Unfortunately, it is not always possible to measure something directly. I can count how many trees are in a field unaided – but ask me to quantify something I can not see – such as the number of chlorophyll pigments in the field and I will need assistance. Help arrives as a “proxy”: something I can measure directly that correlates with the thing I’m interested in. For example, chlorophyll blocks light at a known wavelength. This disruption correlates with the abundance of chlorophyll. If I measure the light, I can quantify the chlorophyll. 

By measuring a proxy, we can quantify the invisible.

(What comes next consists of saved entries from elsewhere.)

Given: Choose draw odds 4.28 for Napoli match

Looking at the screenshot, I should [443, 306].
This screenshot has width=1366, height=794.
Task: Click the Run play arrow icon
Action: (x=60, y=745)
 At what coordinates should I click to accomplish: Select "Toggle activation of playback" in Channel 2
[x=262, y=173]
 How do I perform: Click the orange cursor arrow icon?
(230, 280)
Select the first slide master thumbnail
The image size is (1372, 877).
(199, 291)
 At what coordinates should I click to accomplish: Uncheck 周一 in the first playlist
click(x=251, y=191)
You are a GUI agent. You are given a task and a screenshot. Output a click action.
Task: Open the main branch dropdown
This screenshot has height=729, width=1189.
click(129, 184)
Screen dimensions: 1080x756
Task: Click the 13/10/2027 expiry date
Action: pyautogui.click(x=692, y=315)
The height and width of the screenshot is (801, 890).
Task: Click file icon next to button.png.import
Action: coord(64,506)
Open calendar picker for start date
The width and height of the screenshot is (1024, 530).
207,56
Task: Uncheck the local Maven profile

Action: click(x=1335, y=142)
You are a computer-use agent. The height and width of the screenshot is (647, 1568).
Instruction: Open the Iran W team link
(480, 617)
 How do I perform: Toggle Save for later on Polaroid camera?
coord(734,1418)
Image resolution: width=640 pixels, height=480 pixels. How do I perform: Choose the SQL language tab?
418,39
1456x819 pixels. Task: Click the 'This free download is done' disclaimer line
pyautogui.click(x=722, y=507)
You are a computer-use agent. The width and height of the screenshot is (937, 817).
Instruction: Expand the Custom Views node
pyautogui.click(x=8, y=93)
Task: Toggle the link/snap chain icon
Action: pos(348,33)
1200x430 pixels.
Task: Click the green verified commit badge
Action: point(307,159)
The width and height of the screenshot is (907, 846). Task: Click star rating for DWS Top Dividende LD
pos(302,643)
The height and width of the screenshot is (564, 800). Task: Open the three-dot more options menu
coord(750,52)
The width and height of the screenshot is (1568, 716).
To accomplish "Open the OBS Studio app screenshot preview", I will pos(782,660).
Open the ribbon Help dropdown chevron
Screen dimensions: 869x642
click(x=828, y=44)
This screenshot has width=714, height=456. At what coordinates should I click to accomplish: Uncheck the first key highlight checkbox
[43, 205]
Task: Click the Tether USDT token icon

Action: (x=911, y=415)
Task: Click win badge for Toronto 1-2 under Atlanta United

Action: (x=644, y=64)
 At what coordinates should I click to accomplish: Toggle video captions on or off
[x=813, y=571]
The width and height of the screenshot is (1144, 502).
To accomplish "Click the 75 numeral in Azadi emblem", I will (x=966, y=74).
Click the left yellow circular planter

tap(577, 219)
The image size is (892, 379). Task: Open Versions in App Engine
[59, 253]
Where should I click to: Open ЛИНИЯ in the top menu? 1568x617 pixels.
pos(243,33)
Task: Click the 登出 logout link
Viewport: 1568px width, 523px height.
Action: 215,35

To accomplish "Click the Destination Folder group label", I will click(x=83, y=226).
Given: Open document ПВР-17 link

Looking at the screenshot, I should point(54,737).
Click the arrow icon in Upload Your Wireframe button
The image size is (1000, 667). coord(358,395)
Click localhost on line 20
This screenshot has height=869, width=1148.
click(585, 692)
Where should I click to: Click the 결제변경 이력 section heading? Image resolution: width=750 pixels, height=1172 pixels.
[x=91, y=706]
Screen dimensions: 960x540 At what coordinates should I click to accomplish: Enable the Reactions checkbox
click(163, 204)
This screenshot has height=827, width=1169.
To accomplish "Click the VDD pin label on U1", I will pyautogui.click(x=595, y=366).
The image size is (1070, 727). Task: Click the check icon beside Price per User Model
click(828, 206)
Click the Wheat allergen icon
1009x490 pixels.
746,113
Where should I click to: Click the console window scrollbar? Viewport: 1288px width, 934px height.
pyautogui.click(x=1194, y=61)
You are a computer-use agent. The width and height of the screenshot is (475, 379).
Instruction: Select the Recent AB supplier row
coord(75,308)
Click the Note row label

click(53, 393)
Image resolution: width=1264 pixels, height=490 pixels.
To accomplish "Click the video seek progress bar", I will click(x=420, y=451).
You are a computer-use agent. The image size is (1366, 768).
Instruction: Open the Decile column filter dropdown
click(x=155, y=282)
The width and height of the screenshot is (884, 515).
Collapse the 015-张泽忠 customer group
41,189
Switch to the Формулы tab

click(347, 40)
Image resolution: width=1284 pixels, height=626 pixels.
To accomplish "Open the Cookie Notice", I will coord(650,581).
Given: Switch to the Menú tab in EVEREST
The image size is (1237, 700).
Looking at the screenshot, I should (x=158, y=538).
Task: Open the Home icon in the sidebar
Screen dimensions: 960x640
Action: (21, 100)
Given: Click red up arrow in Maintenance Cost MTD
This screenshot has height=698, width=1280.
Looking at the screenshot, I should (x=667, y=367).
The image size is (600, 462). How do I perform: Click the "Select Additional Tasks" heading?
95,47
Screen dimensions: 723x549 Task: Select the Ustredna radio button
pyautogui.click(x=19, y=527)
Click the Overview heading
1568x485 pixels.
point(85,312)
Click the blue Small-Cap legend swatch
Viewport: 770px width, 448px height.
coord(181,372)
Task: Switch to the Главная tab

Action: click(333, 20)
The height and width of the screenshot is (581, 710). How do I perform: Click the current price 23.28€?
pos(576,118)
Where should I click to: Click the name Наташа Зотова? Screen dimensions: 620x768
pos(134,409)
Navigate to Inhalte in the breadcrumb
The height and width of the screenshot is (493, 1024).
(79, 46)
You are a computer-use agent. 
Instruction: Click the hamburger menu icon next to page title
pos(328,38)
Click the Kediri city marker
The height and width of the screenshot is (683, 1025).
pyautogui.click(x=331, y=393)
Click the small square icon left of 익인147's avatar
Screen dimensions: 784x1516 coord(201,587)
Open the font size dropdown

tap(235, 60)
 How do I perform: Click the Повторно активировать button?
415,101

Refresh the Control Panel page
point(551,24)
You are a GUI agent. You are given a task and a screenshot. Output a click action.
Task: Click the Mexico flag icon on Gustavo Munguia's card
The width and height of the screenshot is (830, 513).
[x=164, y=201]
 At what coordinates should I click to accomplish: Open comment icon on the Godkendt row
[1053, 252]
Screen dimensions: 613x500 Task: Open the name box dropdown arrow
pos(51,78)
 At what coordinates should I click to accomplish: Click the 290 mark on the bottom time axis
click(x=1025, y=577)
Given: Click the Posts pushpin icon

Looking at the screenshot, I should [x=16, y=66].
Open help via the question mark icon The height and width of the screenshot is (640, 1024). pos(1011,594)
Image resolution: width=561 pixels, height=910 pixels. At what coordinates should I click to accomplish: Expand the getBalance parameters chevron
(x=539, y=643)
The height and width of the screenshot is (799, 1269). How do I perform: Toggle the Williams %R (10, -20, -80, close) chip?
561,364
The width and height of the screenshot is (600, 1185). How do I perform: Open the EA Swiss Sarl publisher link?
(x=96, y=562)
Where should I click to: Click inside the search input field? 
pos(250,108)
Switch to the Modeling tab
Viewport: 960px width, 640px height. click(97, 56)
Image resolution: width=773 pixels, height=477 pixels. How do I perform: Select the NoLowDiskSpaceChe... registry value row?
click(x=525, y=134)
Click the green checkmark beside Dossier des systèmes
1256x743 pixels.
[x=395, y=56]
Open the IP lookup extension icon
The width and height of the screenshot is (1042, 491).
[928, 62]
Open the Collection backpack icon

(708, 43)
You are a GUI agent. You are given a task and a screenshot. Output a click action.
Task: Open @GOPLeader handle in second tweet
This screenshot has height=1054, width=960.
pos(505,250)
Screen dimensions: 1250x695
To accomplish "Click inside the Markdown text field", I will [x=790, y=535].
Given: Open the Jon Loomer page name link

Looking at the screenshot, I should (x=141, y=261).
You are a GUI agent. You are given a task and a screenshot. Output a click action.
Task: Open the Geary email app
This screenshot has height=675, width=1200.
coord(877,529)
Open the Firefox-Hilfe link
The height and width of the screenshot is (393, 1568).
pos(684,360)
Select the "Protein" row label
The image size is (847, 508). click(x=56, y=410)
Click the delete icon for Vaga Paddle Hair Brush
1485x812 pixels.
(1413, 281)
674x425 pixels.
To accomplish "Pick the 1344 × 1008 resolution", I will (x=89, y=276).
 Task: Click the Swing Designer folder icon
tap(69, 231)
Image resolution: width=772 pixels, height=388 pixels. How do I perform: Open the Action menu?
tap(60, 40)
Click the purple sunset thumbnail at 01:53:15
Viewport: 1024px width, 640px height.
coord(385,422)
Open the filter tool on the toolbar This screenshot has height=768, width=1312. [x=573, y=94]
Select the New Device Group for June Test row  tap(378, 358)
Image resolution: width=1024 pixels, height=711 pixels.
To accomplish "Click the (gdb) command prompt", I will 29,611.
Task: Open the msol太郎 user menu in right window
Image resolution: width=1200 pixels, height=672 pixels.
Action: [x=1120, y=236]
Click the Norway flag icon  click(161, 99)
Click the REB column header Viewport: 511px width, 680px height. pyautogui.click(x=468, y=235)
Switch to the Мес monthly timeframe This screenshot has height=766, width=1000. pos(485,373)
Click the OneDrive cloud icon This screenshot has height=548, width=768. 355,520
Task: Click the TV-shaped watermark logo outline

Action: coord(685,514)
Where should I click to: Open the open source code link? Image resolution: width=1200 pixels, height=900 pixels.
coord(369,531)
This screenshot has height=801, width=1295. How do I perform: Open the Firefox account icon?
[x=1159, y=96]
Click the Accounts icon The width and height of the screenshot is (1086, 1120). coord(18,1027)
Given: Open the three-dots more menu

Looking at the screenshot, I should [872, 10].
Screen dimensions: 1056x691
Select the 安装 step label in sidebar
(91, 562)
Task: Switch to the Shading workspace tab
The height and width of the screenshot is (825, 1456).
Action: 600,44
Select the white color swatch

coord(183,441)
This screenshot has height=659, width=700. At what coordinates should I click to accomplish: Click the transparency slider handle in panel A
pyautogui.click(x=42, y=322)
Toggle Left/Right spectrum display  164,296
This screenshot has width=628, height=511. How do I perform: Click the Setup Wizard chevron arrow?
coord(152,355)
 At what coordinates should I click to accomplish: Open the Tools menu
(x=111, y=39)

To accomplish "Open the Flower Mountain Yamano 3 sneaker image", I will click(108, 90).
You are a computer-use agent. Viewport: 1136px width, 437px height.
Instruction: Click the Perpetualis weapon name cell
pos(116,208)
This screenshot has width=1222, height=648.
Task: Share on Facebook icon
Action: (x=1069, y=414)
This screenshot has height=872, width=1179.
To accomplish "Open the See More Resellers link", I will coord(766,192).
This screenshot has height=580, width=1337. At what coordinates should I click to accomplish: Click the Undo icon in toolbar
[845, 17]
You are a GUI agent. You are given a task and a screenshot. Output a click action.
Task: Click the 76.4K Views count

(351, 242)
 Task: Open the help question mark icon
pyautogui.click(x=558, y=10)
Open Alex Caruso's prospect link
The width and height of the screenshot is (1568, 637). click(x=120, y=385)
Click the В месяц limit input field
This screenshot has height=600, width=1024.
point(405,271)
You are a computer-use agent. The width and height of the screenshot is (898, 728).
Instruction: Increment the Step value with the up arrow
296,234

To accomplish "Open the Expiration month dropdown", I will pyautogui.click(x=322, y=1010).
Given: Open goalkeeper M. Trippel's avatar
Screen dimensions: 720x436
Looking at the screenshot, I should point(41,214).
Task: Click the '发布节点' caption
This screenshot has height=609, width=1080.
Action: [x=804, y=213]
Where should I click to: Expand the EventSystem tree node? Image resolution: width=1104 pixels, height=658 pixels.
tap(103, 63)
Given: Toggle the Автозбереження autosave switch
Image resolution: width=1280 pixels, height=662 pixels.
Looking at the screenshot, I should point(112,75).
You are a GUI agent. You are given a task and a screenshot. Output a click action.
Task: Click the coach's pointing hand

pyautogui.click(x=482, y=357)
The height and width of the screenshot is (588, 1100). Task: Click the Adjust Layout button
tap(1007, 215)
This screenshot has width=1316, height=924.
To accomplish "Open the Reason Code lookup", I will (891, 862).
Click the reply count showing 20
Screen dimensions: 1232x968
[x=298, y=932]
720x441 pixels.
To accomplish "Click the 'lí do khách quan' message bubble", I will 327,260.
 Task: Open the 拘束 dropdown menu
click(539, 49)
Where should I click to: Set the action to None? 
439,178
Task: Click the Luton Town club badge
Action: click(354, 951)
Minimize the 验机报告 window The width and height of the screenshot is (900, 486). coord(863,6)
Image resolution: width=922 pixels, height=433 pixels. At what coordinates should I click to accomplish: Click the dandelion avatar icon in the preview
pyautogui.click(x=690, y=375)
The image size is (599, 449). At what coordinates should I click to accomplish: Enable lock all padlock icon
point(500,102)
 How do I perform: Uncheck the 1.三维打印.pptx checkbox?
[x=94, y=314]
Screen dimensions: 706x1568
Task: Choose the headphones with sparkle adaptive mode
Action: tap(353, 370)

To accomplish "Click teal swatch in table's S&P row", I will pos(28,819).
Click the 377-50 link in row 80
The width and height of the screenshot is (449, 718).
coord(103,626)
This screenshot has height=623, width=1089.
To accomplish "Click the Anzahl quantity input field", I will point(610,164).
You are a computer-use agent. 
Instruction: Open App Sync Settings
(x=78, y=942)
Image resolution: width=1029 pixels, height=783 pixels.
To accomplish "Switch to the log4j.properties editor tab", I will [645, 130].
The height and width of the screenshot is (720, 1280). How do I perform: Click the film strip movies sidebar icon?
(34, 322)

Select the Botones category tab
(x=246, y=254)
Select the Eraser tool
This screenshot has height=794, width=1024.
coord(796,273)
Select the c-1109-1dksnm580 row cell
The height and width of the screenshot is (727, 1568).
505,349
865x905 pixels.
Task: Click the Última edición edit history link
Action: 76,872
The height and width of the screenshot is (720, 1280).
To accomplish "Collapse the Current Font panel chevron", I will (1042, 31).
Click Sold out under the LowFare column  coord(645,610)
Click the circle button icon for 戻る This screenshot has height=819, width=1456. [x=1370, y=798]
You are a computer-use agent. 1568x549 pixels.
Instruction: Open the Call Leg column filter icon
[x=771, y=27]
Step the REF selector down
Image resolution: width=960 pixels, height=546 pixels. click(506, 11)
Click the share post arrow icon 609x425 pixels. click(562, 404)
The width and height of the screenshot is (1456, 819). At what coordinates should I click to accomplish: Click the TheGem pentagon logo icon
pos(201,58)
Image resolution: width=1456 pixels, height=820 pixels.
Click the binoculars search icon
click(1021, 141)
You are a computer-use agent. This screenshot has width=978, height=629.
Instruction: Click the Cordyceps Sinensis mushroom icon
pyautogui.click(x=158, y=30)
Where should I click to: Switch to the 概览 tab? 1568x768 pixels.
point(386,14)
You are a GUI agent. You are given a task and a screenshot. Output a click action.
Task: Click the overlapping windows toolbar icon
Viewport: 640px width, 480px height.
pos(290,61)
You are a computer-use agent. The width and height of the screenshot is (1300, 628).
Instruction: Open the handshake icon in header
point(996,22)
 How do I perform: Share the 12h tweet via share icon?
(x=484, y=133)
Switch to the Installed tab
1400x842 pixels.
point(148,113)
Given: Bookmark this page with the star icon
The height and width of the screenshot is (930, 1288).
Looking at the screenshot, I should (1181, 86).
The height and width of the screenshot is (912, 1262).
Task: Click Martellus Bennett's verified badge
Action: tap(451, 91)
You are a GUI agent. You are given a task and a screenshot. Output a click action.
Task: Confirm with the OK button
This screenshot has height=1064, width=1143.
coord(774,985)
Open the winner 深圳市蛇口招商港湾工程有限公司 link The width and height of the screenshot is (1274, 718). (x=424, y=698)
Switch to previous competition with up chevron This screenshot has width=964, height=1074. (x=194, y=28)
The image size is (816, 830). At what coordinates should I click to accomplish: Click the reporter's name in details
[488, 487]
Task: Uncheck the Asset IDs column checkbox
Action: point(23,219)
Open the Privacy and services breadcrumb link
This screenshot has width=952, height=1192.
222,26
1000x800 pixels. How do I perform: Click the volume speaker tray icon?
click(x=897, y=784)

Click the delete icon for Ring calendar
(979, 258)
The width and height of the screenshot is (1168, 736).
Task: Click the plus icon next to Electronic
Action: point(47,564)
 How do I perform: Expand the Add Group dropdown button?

Scientists use established proxies everyday. Pre-defined, broadly-applied, quantifiable metrics. Where they come from and why we use them is rarely questioned. Proxies are subordinate tools.

But as science continues to prod the unknown, existing proxies occasionally start to fail. Proxies may not sufficiently correlate with a desired measurement. And if a proxy is inaccurate, it can not inform a hypothesis. When this happens, proxies – the lowly tools of analysis – require analysis themselves.

In my own field of proteomics, peptide abundance is used as a proxy for protein abundance. (It is much easier to measure peptides than whole proteins.) Proteomics is a nascent campaign – its face is firmly squashed against the unknown. Consequently, proteomic proxies need to be carefully scrutinised.

A big question for proteomics is: which peptides are the best proxies for proteins? 

A new paper published in Nature Methods (from Jonathan Worboys in my ICR lab) addresses this question empirically. Using the cancer kinome as a model system, Worboys et al demonstrate the first systematic evaluation of “quantotypic” peptides. The better a peptide correlates with protein level, the more “quantotypic” it is. Quantotypic peptides are good proxies.

The outcome? Quantotypic peptides can be (and should be) determined empirically. That is, the best proxies – those subordinate tools of empiricism – require individual empirical induction themselves. 

Meta.